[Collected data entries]
= Beginning of Section =

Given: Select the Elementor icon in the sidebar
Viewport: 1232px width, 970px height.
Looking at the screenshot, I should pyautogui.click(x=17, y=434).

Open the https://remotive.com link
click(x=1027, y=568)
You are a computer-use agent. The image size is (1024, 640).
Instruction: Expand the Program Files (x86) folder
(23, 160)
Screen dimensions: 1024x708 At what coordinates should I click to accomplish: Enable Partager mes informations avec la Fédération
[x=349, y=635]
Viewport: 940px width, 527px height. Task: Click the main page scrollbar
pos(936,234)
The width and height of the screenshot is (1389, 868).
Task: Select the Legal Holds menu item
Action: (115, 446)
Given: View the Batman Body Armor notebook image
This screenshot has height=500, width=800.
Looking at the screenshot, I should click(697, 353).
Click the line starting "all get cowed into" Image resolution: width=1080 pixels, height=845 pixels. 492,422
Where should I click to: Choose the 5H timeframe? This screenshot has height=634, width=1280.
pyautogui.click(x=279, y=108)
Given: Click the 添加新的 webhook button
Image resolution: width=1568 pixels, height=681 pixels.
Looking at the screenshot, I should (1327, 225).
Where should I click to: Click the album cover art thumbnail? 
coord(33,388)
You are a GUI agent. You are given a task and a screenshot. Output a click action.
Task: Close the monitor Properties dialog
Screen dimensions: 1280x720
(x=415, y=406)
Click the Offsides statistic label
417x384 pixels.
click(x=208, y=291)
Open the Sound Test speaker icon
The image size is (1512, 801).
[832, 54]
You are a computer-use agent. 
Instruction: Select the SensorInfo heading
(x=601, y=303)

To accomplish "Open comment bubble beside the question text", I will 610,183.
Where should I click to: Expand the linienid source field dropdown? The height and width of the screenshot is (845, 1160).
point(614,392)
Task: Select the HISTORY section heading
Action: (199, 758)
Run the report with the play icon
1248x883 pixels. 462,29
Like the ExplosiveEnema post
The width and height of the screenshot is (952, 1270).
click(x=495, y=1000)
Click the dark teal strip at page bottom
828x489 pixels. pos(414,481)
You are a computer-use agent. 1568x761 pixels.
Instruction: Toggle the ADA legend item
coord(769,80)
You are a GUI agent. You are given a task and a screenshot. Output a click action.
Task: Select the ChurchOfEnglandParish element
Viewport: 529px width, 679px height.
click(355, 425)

= End of Section =

All lines from the one containing "Instruction: Toggle the ADA legend item" to the end of the records are to be duplicated exactly, and no other lines are to be given.

Result of the exercise -
Instruction: Toggle the ADA legend item
coord(769,80)
You are a GUI agent. You are given a task and a screenshot. Output a click action.
Task: Select the ChurchOfEnglandParish element
Viewport: 529px width, 679px height.
click(355, 425)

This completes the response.